Dating is supposed to be fun.
But, dating is on the decline according to the Child Trends research. High school is often when many teens experience their first serious relationship. Part of the reason officially dating may be on the decline is because many individuals will claim that they are just “talking”. Regardless, these connections can lead to a roller coaster of emotions including being exciting, supportive and meaningful—but sometimes they can also turn unhealthy and even harmful. The truth is, not all relationships are good ones, and it’s important to recognize the warning signs—or red flags—before things get out of control.
“Every year, millions of teenagers face the hidden scars of dating abuse, revealing alarming statistics that expose a crisis of control, fear, and violence affecting youth across the nation.” Jannik Linder, co-founder of Gitnux, said in his report on Dating Abuse Statistics.
One of the biggest and most common red flags in a relationship is control. If your partner constantly wants to know where you are, who you’re with, and what you’re doing, that’s not caring—that’s controlling. It might start with something small, like asking for your phone’s password or checking your location. But over time, this behavior can lead to jealousy, isolation, and pressure to change who you are or who you hang out with. This includes keeping secrets from those close to you, including family. A healthy relationship is built on trust, not surveillance.
According to the report performed by the market research platform Gitnux, “The majority of teen dating violence cases involve controlling behaviors such as isolating the victim from friends and family.”
Another major red flag is disrespect. If your partner calls you names, makes fun of you in public or private, or dismisses your opinions, that’s not love. Everyone deserves to be treated with kindness, even during disagreements. Disrespect can also show up as sarcasm, backhanded compliments, or constant criticism disguised as “jokes”. Oftentimes these types of comments are meant to hurt and control you and your mental health. If it hurts your feelings, it’s disrespectful.
Also if your partner is constantly cutting you off, dismissing your thoughts or dominating conversations it can signal a lack of value for your voice. Remember that your voice matters.
A red flag that often gets overlooked is rushing the relationship. If your partner says “I love you” too soon, talks about forever in the first month or pressures you into being exclusive before you’re ready, that’s worth paying attention to. Healthy relationships grow with time. Rushing can be a tactic to gain emotional control before you really get to know the person,, which often leads to bonding with the idea of a person, not the full picture of who a person truly is.
When a relationship is moving quickly, you are less likely to notice warning signings — like controlling behaviors, jealousy, or dishonesty — until you are already too invested.
Manipulation is a more subtle red flag, but it’s just as dangerous as the first two. This can look like guilt-tripping you into doing things you’re uncomfortable with, twisting your words or making you feel like you’re always the one in the wrong. If you’re always apologizing and second-guessing yourself, take a step back and ask why.
Finally, any form of fear or pressure is a clear signal something is wrong. You should never feel afraid to be honest, express your feelings, or say no. Love should never make you feel small, scared, or stuck.
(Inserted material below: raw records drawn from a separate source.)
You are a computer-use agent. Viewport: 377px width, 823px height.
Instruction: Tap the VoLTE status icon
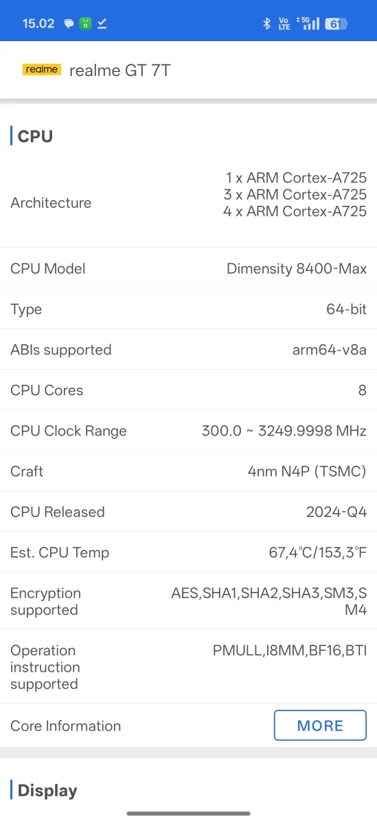284,23
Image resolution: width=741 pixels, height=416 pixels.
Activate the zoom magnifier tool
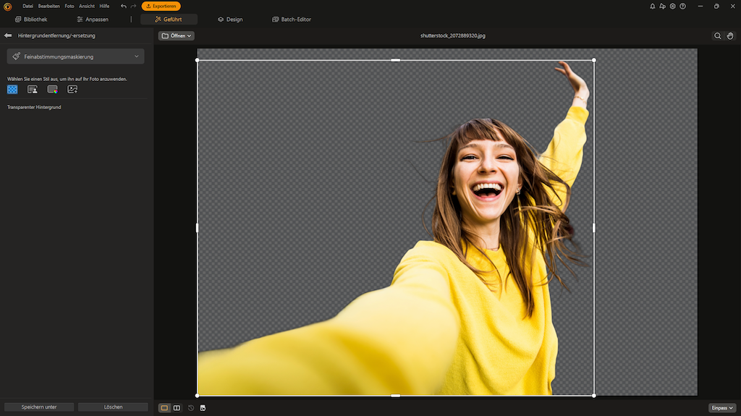(717, 35)
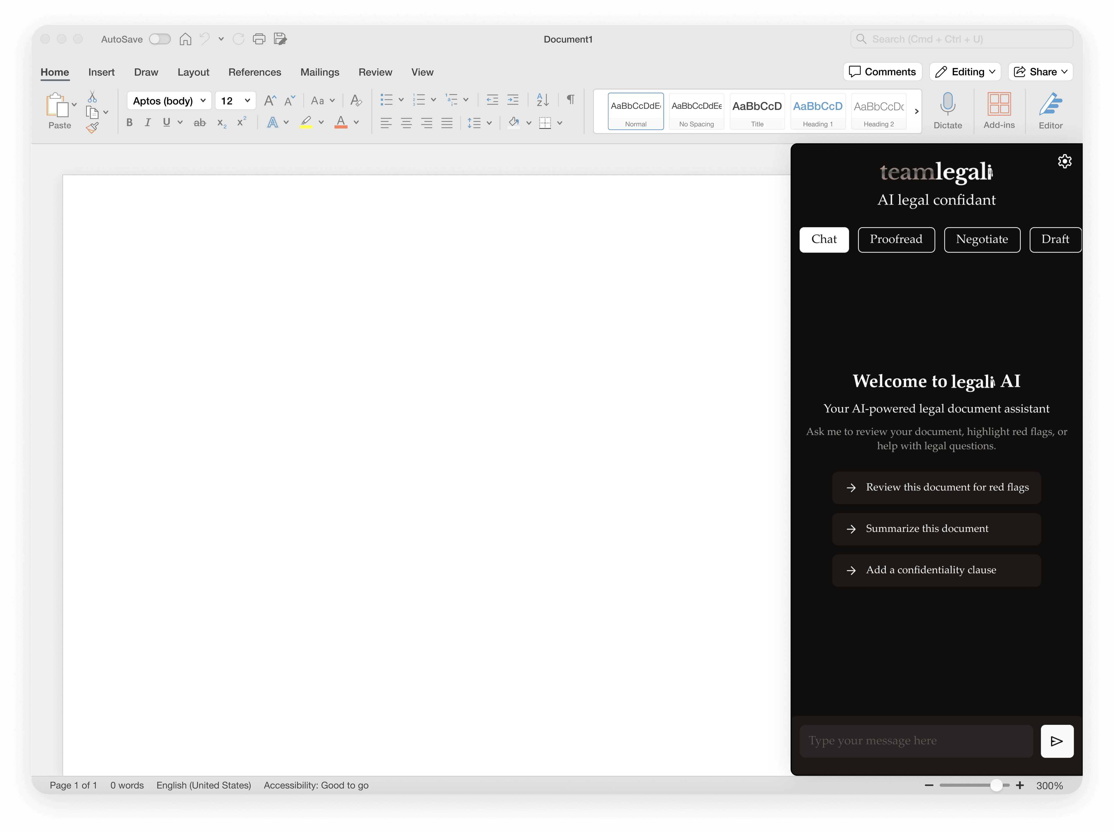Image resolution: width=1114 pixels, height=832 pixels.
Task: Click Add a confidentiality clause
Action: point(936,570)
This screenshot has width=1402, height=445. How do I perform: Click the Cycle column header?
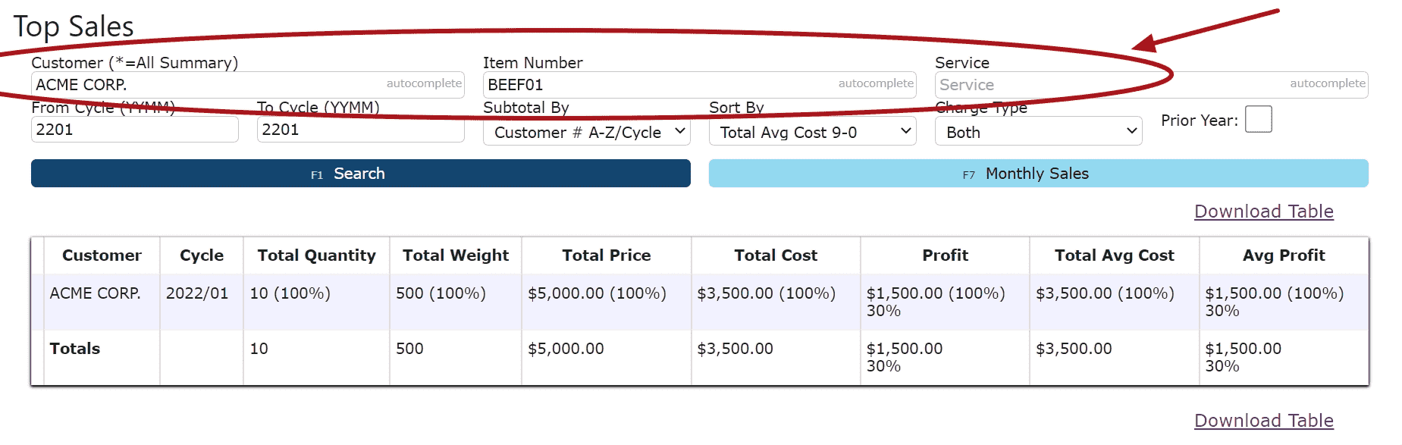coord(202,255)
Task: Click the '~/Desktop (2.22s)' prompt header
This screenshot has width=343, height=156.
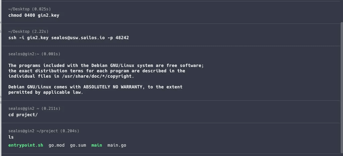Action: [x=28, y=31]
If you recognize any of these red flags in your relationship or a friend’s, talk to someone you trust—a parent, school counselor, teacher or even a friend. It’s never too late to get support and no one should have to navigate an unhealthy relationship alone.
Teen relationships should be about mutual respect, support, and most importantly fun—not fear, control or stress. Don’t ignore the red flags just because you want the relationship to work. Love should lift you up, not tear you down. And if a friend or loved one is reaching out to you to identify a red flag in your relationship, don’t be so quick to get angry, take some time and a step back to consider the validity of their concerns.

Domanic Harris • Sep 26, 2025 at 2:51 pm
This is a good article. However I have some questions on your definition of control.
You claim that wanting to know what your partner(1) is doing and where they are is controlling, but how about not making your partner(2) feel like they have to know these things? I understand that knowing their password or having their location is pushing it, but a status update is not abusive.